S’ils offrent une fenêtre sur l’état d’esprit troublé de Zweig, les journaux intimes, selon Blázquez, montrent également que le romancier atteint « la maturité à la fois en tant que personne et en tant qu’écrivain. »

« Au cours de cette décennie, il a produit certaines de ses meilleures œuvres », explique Jesús Blázquez, notant que les journaux intimes « contiennent des détails intéressants sur sa méthode de travail et sur la façon dont il a construit ses œuvres Marie Antoinette, Balzac et l’édition anglaise de Decisive Moments in History. » Les journaux intimes montrent également qu’il commence à penser à son autobiographie publiée à titre posthume, l’indispensable, Le monde d’hier.
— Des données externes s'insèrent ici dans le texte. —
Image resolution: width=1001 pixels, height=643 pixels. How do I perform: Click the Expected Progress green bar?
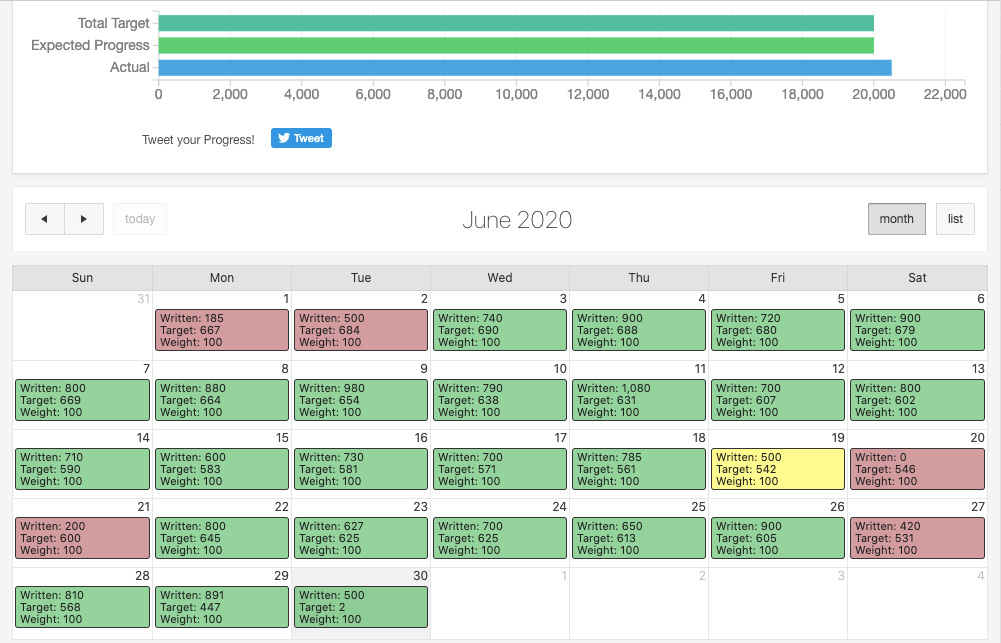click(516, 45)
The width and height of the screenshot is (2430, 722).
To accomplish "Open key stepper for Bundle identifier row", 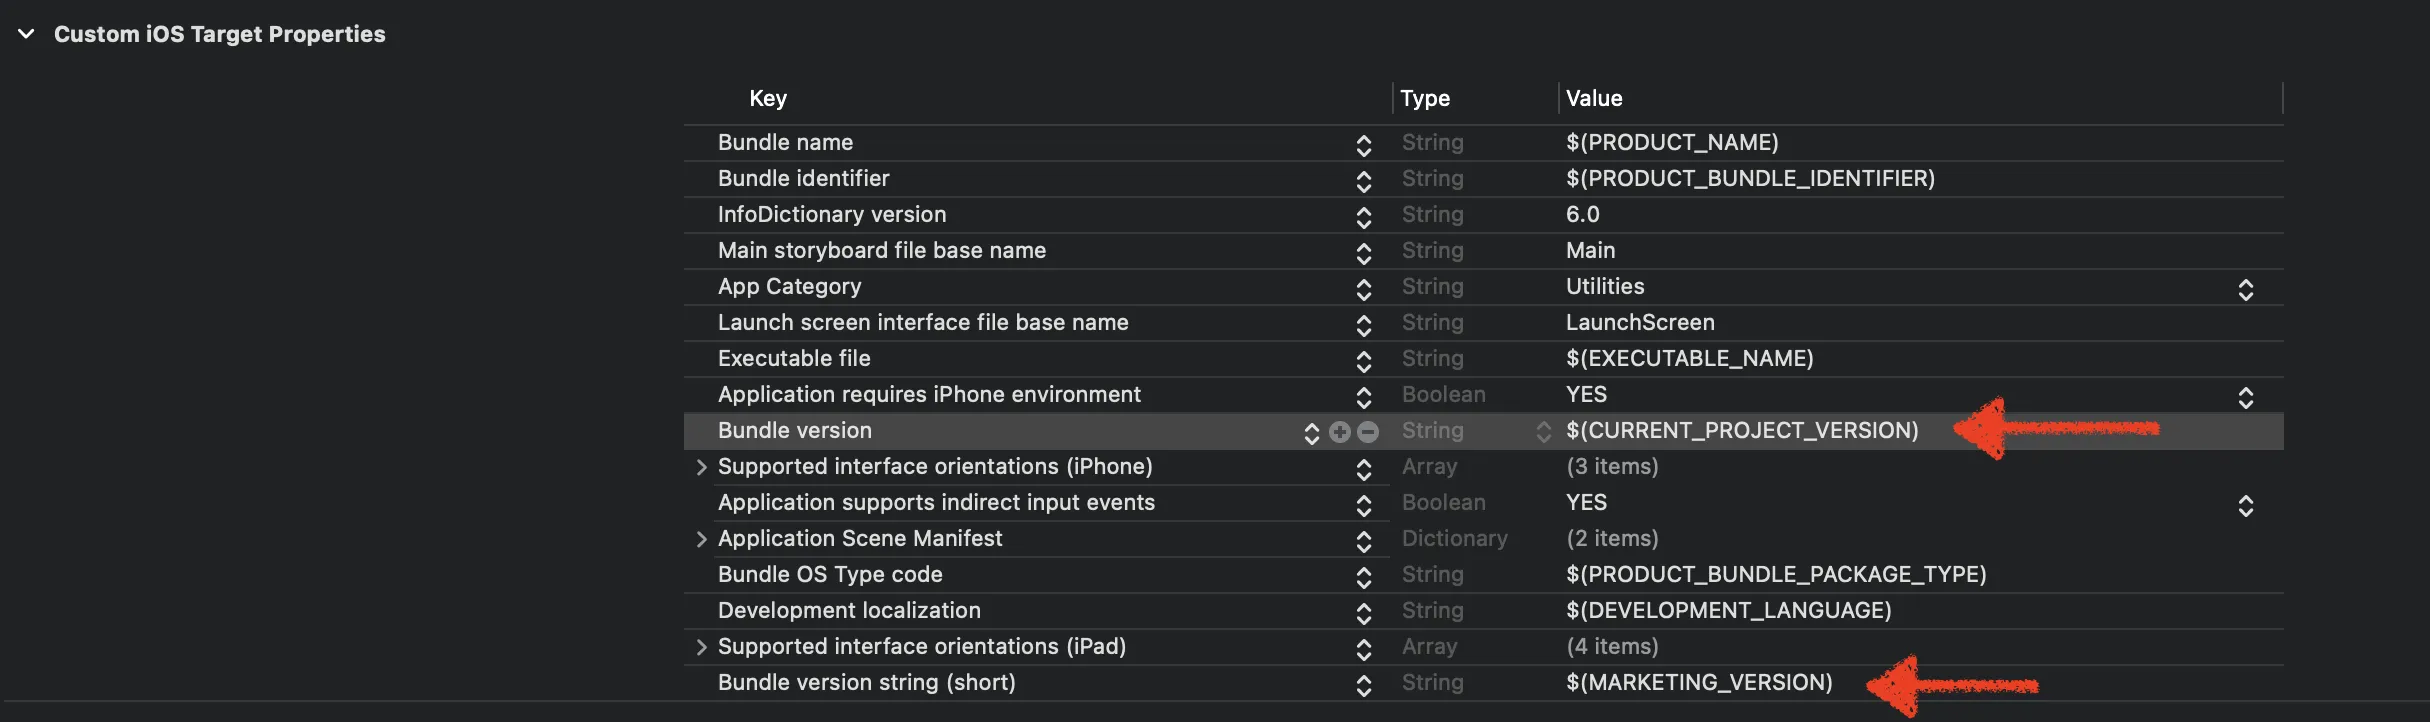I will pyautogui.click(x=1363, y=181).
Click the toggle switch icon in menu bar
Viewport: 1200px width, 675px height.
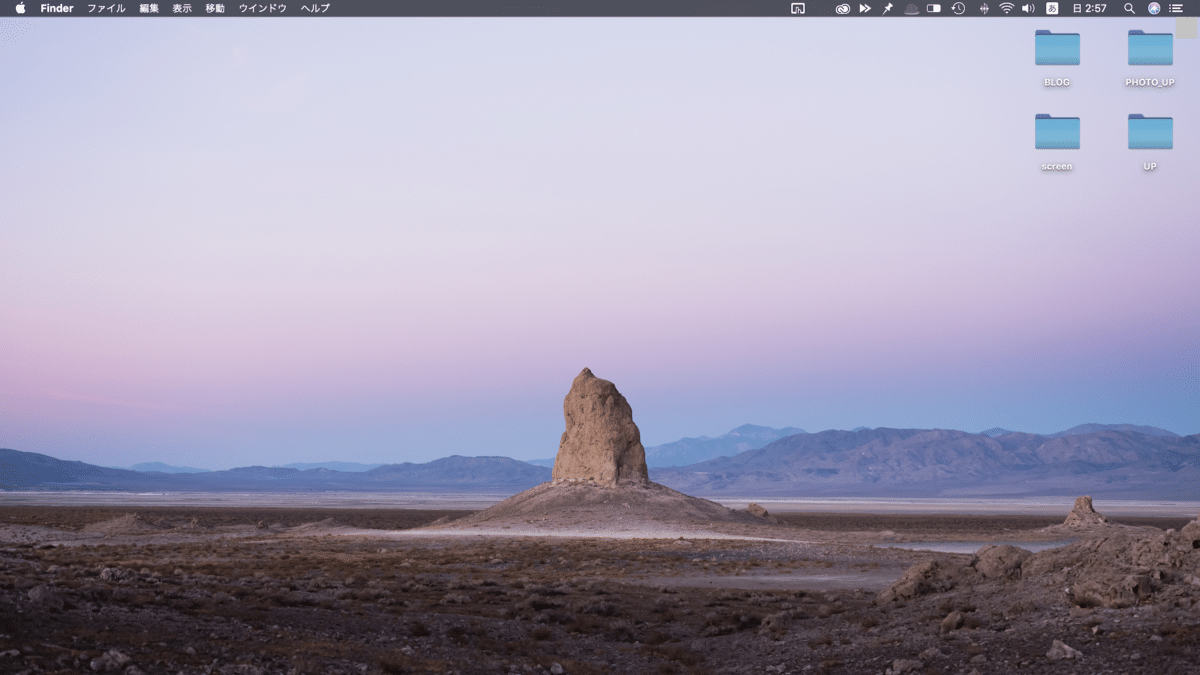[934, 8]
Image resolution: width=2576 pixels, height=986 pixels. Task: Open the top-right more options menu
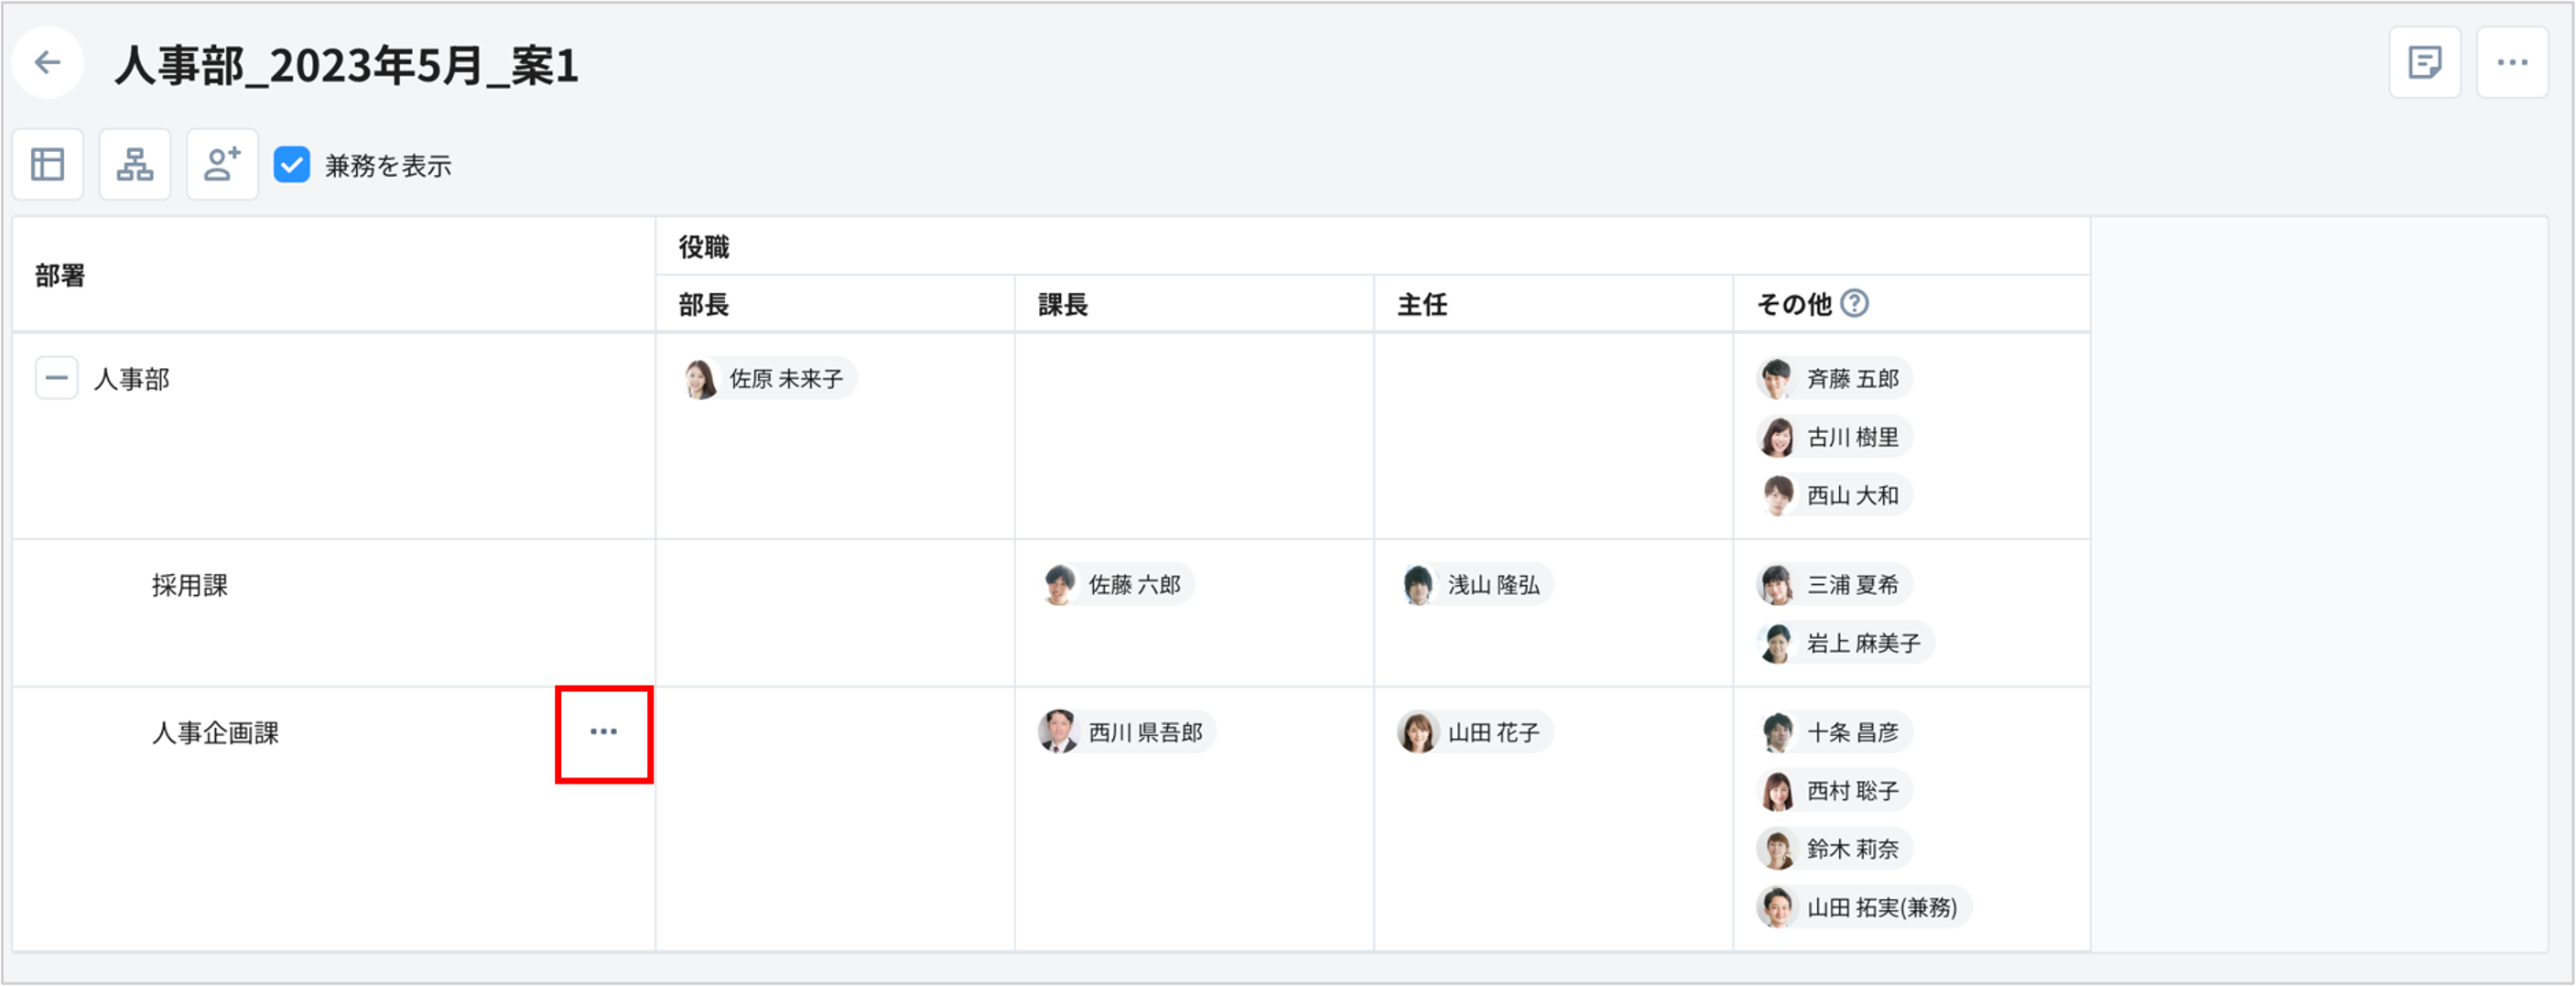(2511, 63)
Malgré ses succès professionnels indéniables – en deux jours, en août 1936, par exemple, plus de 3 000 personnes sont venues écouter Zweig lors d’une visite à Rio – les journaux intimes révèlent également les profondes insécurités de Zweig.
Après une visite à New York en janvier 1935, le romancier note sa « peur croissante de tous les types d’événements publics ». Même les petits rassemblements semblent le rendre anxieux. « Mon incapacité à parler avec des gens autour d’une grande table augmente », écrit-il. « Je n’ai ni l’aptitude ni l’intérêt pour la vie sociale ».
Néanmoins, les journaux intimes sont truffés de références à la vie sociale active de Zweig, avec des visites dans des cafés, des restaurants et des théâtres, entrecoupées de dîners « somptueux ». Lorsqu’il embarque pour l’Amérique en 1935, Zweig voyage avec son ami Arturo Toscanini et rejoint plus tard l’épouse du compositeur et le légendaire maire de New York, Fiorello La Guardia (« il ressemble à un barman italien », note le romancier) dans une loge pour un concert.
Les journaux intimes détaillent également la relation de Zweig avec le compositeur Richard Strauss – « ce Bavarois bon vivant au visage rougeaud ». Strauss a défié les nazis et a refusé de retirer le nom de son librettiste du programme lorsque « La Femme silencieuse » a été créée à Dresde en 1935. (Elle a été interdite après trois représentations lorsque la Gestapo a intercepté une lettre de Strauss à Zweig qui critiquait le régime). Peu après, Strauss est contraint de quitter son poste de président de la Reichsmusikkammer.

Le dramaturge Gerhart Hauptmann, dont Zweig écrit en 1931 qu’ « on perçoit dans son regard de la timidité, une nature douce et de la bonté », s’est montré plus disposé à s’accommoder des nazis. La décision de l’ancien socialiste de continuer à vivre et à travailler dans le Troisième Reich a été, à son tour, impitoyablement exploitée par les nazis pour sa valeur de propagande.
Pour Zweig, en tant que Juif, aucun compromis de ce type n’a été proposé ou accepté. Au lieu de cela, les nazis l’ont contraint à l’exil, ont accéléré sa mort et, selon lui, l’ont privé de la langue dans laquelle il écrivait les romans et les pièces de théâtre qui lui avaient valu tant de popularité et d’éloges dans le monde entier.